What is Music Therapy

Music therapy is a form of therapy employing music and musical activities that encourages individual and group quality of life. It is suitable for people of all ages, regardless of whether they have musical knowledge or not. Now I offer my music therapy services in Bahrain.

As a music therapist, I strive to engage my clients in music making, socialization, and physical activation. I use music and musical experiences to work on non-musical treatment goals. These goals will vary depending on the needs of each individual or group. For example, I can sing with a client with aphasia to rehabilitate their speech. I can work through active music making to help children and teen with ASD communicate more effectively with his family. Use songwriting to assist clients who have difficulties with emotional expression and also I can work on developing musical rhythms to assist the mobile rehabilitation of clients recovering from a stroke.

Neurologic Music therapy

Neurologic Music Therapy (NMT) is an advanced form of music therapy that uses research-based techniques to treat the brain using music and rhythm. NMT uses these techniques to achieve non-musical goals such as speech, physical movement, cognition and other conditions of the nervous system. For example:

  • Sensorimotor: Working in movement and coordination through therapeutically playing instruments with rhythmic support; using rhythm to prepare the motor system for movement.
  • Cognition and Attention Control: combining instrument play or movement with musical elements such as melody and rhythm to train attention in the brain. Setting math facts, a phone number, or the steps to washing hands to a tune or chant.
  • Speech and Language: using a steady beat to anticipate (supporting initiation) and organize (supporting sequencing) speech through speaking, chanting, or singing; using specific melodies and rhythms to simulate normal speech patterns.
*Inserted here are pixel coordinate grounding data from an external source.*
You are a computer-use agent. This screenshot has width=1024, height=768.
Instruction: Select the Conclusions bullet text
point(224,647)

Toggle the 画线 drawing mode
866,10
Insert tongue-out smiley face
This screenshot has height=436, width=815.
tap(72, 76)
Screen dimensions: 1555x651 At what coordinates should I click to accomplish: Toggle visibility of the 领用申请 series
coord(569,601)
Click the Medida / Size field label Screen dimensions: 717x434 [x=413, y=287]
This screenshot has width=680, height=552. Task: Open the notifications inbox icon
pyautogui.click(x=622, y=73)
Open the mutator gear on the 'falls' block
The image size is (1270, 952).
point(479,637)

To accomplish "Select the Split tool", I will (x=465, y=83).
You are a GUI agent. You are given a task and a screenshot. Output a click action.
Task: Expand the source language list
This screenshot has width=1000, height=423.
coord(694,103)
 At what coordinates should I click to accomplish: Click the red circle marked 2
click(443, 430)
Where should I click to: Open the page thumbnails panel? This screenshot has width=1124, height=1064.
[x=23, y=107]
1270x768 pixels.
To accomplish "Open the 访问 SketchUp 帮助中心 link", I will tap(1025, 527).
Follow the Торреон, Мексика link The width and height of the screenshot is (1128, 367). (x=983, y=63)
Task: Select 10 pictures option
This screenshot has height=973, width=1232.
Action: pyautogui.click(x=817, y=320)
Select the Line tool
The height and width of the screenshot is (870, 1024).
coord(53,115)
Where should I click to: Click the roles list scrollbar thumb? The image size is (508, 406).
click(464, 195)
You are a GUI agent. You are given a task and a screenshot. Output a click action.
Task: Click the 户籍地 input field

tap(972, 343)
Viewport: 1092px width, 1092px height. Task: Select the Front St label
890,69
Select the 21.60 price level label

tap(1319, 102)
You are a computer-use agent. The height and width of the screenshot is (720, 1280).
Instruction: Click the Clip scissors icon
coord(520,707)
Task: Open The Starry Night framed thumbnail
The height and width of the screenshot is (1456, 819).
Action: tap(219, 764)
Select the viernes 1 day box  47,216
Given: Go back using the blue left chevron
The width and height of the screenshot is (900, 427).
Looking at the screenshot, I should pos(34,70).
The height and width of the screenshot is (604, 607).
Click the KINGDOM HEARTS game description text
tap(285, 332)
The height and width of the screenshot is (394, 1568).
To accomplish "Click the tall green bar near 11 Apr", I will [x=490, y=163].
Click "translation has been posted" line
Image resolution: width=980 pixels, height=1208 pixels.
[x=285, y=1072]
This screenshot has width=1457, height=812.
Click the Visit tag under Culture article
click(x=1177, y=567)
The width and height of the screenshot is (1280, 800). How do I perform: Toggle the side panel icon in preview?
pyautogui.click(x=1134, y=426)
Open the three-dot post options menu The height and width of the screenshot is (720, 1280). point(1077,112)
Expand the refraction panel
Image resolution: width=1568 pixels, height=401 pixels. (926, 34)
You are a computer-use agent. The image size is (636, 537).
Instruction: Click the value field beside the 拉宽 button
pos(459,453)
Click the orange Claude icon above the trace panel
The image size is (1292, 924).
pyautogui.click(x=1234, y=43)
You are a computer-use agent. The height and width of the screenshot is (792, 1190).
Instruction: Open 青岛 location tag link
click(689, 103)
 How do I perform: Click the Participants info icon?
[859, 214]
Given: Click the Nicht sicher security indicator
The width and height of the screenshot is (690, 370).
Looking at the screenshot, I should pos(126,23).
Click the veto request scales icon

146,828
Some of the clients that can benefit from with Neurological Music Therapy are people suffering from cerebral palsy, autism,  brain injury, stroke, seizure disorder, multiple sclerosis, Parkinson’s disease, Alzheimer’s disease, memory deficits, depression, poor attention, decreased vocal projection, aphasia, communication, and physical function difficulties.

 

Neurologic Music Therapy Research

Neurologic Music Therapy has its foundation in different fields as neuroscience, rehabilitation, psychology, and music perception. The Academy of Neurologic Music Therapy cites studies conducted by doctors, physical therapists, neurologists, speech-language pathologists, psychologists, and music therapists to support the efficacy of NMT. Because NMT is a science-based approach to music therapy, the same body of research that supports NMT also supports evidence-based techniques used widely by music therapists.

Examples of research that supports both NMT and the broader field of music therapy include:

1. Research supports the use of musical stimuli as a mnemonic device or memory template to facilitate learning of nonmusical information. This application can be extended to learning of academic facts, personal information, communication scripts, etc.

2. Research supports that shared processes between speech and singing activate a neurologic response in a different way. Thus, melodic and rhythmic formatting of speech/language targets can provide a compensatory strategy and timing cue for speech acquisition.

3. Research supports the use of music to affect mood and physiological functioning, which in turn can affect motivation, memory, and emotional well being.

4. Research supports the use of rhythmic cueing and musical patterns to assist in functional movements such as gait, range of motion, endurance, and strength.

 

SMTA (Speech Music Therapy for Aphasia)

Speech-Music Therapy for Aphasia (SMTA) is a treatment programme for people suffering from aphasia and/or apraxia of speech. The treatment combines speech-language therapy and music therapy working in unison.